• Source: Legislature II of Italy
    • The Legislature II of Italy (Italian: II Legislatura della Repubblica Italiana) was the 2nd legislature of the Italian Republic, and lasted from 25 June 1953 until 11 June 1958. Its composition was the one resulting from the general election of 7 June 1953.


      Main chronology


      The election was characterized by changes in the electoral law. Even if the general structure remained uncorrupted, the government introduced a superbonus of two thirds of seats in the Chamber of Deputies for the coalition which would obtain at-large the absolute majority of votes. The change was hugely opposed by the opposition parties as well as the smaller DC coalition partners, which had no realistic chances of success. The new law was called Scam Law by its detractors, including some dissidents of minor government parties who founded special opposition groups to deny the artificial landslide to the DC.
      The complaint campaign of the oppositions against the Scam Law reached its goal. The Centrist coalition (DC, PSDI, PLI, PRI) won 49.9% of the national vote, coming just a few thousand votes short of the threshold for a two-thirds majority. Instead, the election resulted in an ordinary proportional distribution of the seats. Minor dissident parties resulted determinant for the final result, especially the short-lived National Democratic Alliance (ADN). Technically, the government won the election, with a clear working majority of seats in both houses. But frustration at the failure to garner the expected supermajority caused big problems for the leading coalition. De Gasperi was forced to resign and the legislature continued with many weak governments, with minor parties refusing institutional responsibilities. Because of the extreme governmental instability and the consequent absence of considerable reforms proposed by the government, the legislature was later defined by some historians "the lost legislature".
      After De Gasperi lost the support of the Parliament, Giuseppe Pella rose to power, but fell after five months only, following strong disputes about the status of the Free Territory of Trieste which Pella was claiming. Amintore Fanfani not receiving a vote of confidence, Mario Scelba and Antonio Segni followed with more traditional centrist coalitions supported by PSDI and PLI: under the administration of the first one, the problem of Trieste was closed ceding Koper to Yugoslavia. The parliamentary term was closed by the minority government chaired by Adone Zoli, finishing a legislature which hugely weakened the office of the Prime Minister, held by six different rulers. Zoli himself governed for more than one year as a care-taker Prime Minister, after having resigned when the neo-fascist MSI resulted decisive in the government's investiture confidence vote. Zoli remained in office after being invited by President Gronchi to govern until the natural dissolution of the legislature in 1958.
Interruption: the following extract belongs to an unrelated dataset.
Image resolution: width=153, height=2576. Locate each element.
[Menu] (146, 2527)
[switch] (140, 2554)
      = Presidential election

      =
      On 28 April 1955 the Parliament met to elect the second President of Italy. On 29 April 1955 the President of the Chamber of Deputies Giovanni Gronchi was elected on the fourth ballot with 658 votes out of 843.


      Government




      Parliamentary composition




      = Chamber of Deputies

      =

      President:
      Giovanni Gronchi (DC), elected on 25 June 1953 and resigned on 29 April 1955;
      Giovanni Leone (DC), elected on 10 May 1955.
      Vice Presidents: Giovanni Leone (DC, until 10 May 1955), Gaetano Martino (PLI, until 10 February 1954), Cino Macrelli (Ind, from 5 March 1954), Edoardo D'Onofrio (PCI), Ferdinando Targetti (PSI), Giuseppe Rapelli (DC, from 27 September 1955)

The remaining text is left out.